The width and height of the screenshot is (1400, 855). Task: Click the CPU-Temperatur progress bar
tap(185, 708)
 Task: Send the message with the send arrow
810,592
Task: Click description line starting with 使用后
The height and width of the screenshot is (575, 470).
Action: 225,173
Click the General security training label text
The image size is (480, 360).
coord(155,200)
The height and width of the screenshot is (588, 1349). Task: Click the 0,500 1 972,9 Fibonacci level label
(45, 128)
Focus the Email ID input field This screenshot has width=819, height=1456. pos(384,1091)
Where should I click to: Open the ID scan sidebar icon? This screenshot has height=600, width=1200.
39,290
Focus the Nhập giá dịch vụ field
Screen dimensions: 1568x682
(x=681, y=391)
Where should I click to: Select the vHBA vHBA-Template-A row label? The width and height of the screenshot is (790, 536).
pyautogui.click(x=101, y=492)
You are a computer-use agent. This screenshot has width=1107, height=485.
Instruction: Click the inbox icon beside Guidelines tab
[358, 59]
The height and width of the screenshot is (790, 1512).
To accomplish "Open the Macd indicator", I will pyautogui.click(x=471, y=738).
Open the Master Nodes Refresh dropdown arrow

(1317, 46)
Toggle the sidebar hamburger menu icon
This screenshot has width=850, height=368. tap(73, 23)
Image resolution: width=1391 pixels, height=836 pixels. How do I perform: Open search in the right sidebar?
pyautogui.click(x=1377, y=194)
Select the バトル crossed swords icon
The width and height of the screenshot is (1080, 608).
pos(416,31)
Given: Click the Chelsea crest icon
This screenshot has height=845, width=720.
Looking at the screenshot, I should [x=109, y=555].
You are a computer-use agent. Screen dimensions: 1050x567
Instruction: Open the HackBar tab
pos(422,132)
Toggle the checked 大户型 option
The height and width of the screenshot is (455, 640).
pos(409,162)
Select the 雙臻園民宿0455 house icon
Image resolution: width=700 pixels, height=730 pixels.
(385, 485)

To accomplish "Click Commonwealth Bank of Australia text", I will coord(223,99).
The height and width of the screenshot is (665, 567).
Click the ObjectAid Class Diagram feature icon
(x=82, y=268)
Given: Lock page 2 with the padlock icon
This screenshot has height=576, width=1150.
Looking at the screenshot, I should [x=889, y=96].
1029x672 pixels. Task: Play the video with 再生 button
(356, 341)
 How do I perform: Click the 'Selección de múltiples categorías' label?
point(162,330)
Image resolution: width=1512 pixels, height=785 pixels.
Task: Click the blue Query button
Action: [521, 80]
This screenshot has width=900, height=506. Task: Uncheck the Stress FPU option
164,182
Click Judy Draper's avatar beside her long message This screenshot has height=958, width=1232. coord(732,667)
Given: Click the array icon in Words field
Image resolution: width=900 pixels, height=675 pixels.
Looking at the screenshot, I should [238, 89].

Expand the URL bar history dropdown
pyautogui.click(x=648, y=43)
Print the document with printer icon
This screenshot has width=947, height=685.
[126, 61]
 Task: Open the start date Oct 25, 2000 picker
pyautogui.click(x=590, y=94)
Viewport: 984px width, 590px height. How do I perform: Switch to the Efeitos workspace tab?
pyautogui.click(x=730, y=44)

- - - -

=== Task objective ===
Transcribe all of the data exactly, leaving no line out.

=== Result of the task ===
The width and height of the screenshot is (1400, 855). Task: Click the CPU-Temperatur progress bar
tap(185, 708)
 Task: Send the message with the send arrow
810,592
Task: Click description line starting with 使用后
The height and width of the screenshot is (575, 470).
Action: 225,173
Click the General security training label text
The image size is (480, 360).
coord(155,200)
The height and width of the screenshot is (588, 1349). Task: Click the 0,500 1 972,9 Fibonacci level label
(45, 128)
Focus the Email ID input field This screenshot has width=819, height=1456. pos(384,1091)
Where should I click to: Open the ID scan sidebar icon? This screenshot has height=600, width=1200.
39,290
Focus the Nhập giá dịch vụ field
Screen dimensions: 1568x682
(x=681, y=391)
Where should I click to: Select the vHBA vHBA-Template-A row label? The width and height of the screenshot is (790, 536).
pyautogui.click(x=101, y=492)
You are a computer-use agent. This screenshot has width=1107, height=485.
Instruction: Click the inbox icon beside Guidelines tab
[358, 59]
The height and width of the screenshot is (790, 1512).
To accomplish "Open the Macd indicator", I will pyautogui.click(x=471, y=738).
Open the Master Nodes Refresh dropdown arrow

(1317, 46)
Toggle the sidebar hamburger menu icon
This screenshot has width=850, height=368. tap(73, 23)
Image resolution: width=1391 pixels, height=836 pixels. How do I perform: Open search in the right sidebar?
pyautogui.click(x=1377, y=194)
Select the バトル crossed swords icon
The width and height of the screenshot is (1080, 608).
pos(416,31)
Given: Click the Chelsea crest icon
This screenshot has height=845, width=720.
Looking at the screenshot, I should [x=109, y=555].
You are a computer-use agent. Screen dimensions: 1050x567
Instruction: Open the HackBar tab
pos(422,132)
Toggle the checked 大户型 option
The height and width of the screenshot is (455, 640).
pos(409,162)
Select the 雙臻園民宿0455 house icon
Image resolution: width=700 pixels, height=730 pixels.
(385, 485)

To accomplish "Click Commonwealth Bank of Australia text", I will coord(223,99).
The height and width of the screenshot is (665, 567).
Click the ObjectAid Class Diagram feature icon
(x=82, y=268)
Given: Lock page 2 with the padlock icon
This screenshot has height=576, width=1150.
Looking at the screenshot, I should [x=889, y=96].
1029x672 pixels. Task: Play the video with 再生 button
(356, 341)
 How do I perform: Click the 'Selección de múltiples categorías' label?
point(162,330)
Image resolution: width=1512 pixels, height=785 pixels.
Task: Click the blue Query button
Action: [521, 80]
This screenshot has width=900, height=506. Task: Uncheck the Stress FPU option
164,182
Click Judy Draper's avatar beside her long message This screenshot has height=958, width=1232. coord(732,667)
Given: Click the array icon in Words field
Image resolution: width=900 pixels, height=675 pixels.
Looking at the screenshot, I should [238, 89].

Expand the URL bar history dropdown
pyautogui.click(x=648, y=43)
Print the document with printer icon
This screenshot has width=947, height=685.
[126, 61]
 Task: Open the start date Oct 25, 2000 picker
pyautogui.click(x=590, y=94)
Viewport: 984px width, 590px height. How do I perform: Switch to the Efeitos workspace tab?
pyautogui.click(x=730, y=44)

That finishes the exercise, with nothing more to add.